Aquella persona me saludaba muy jovialmente. Yo ya la había visto en reuniones de las colonias, pero no habíamos tenido un trato cercano. Al charlar durante el novenario, después de la ceremonia religiosa, ya incluso nos identificamos por algunas remembranzas del pueblo, por haber conocido las gentes importantes y por el apego a las tradiciones culinarias como la de la arepa sin sal y con pellejo, las flores de barbatusco en huevos pericos, las cocotas y la cebolla cabezona. En fin, resultamos paisanos.
En esas pláticas me elogiaba hasta hacerme ruborizar y me aseguraba que no se perdía ninguna de mis Croniquillas en La Opinión. Según lo prometía, podía no solo contar con su amistad sino con su ferviente admiración.
Cierto día me dijo que si podía traer unos escritos para que se los examinara pues tenía proyectado publicarlos en un folleto. Accedí, con todo gusto, de modo que al día siguiente me entregó un sobre con su obra literaria plasmada en unas cuantas hojas. Eran vivencias de su ejercicio como docente en el área rural de aquel municipio. En uno de los poemas se leía, palabras más, palabras menos: “La semana pasada, brillaba el sol en el horizonte, mientras el sacerdote subía en una bestia hacia nuestra escuela. Los niños, en formación, agitaban banderitas de Colombia, y los miembros de la junta de acción comunal se hacían presentes, junto con los padres de familia y la comunidad en general. El párroco permaneció tres días en la vereda. Fueron calendas de fiesta y alegría. Muchos fieles se acercaron al sacramento de la confesión, a la misa y a la comunión. Terminada la visita del santo cura, quedó el recuerdo de mañanas y tardes vividas con aquel fervor. Siempre permanecerá en mi memoria ese agradable momento que engalanó nuestra escuelita humilde, sencilla y de gente cristiana y buena”.

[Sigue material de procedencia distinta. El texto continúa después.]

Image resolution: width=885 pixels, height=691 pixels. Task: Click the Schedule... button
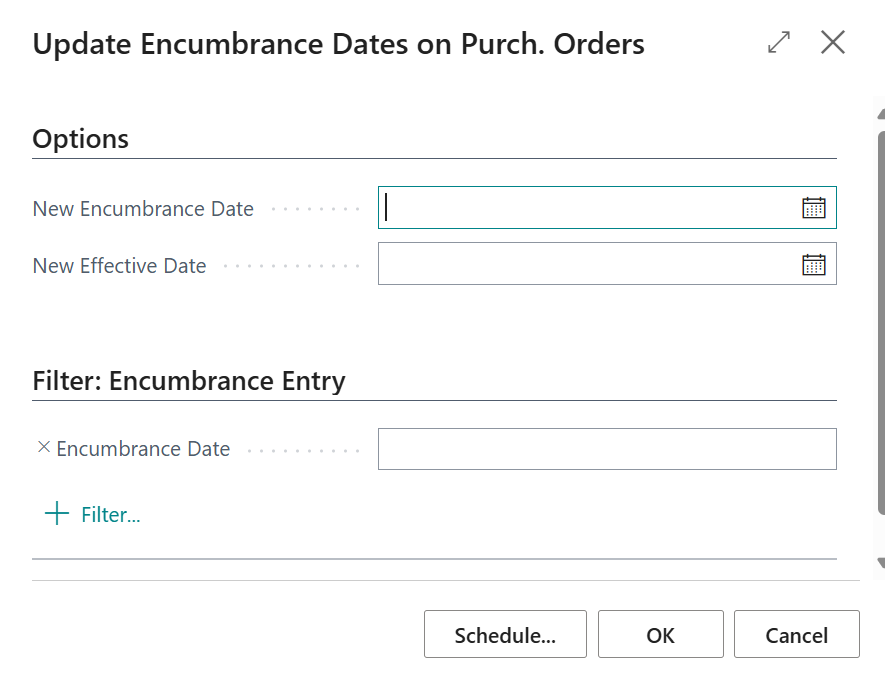pyautogui.click(x=505, y=634)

Los poemas y las prosas iban por ese tenor. Entonces, al preguntarme al otro día por mi concepto, antes de responderle le advertí: si me lo permite y acepta mi opinión sea la que sea, se la diré ya. Contestó afirmativamente, por lo que ya con tal autorización le solté mi criterio honesto: sus escritos no tratan nada nuevo, se ocupan de temas muy triviales y comunes, expresados en un tono muy familiar. Guárdeselos para usted y su entorno, pero no creo que valga la pena publicarlos.
Al siguiente día que volvimos a encontrarnos en la capilla, la mentada persona me esquivó, y nunca más volvió a hablarme, hasta el presente.
Pese a mi consejo de que no valía la pena que editara aquello, lo editó. Sus parientes y amigos le alabaron. Nuestro personaje comió cuento. Y también la alcaldía municipal porque le concedió un diploma y le brindó un reconocimiento público por su aporte a la cultura.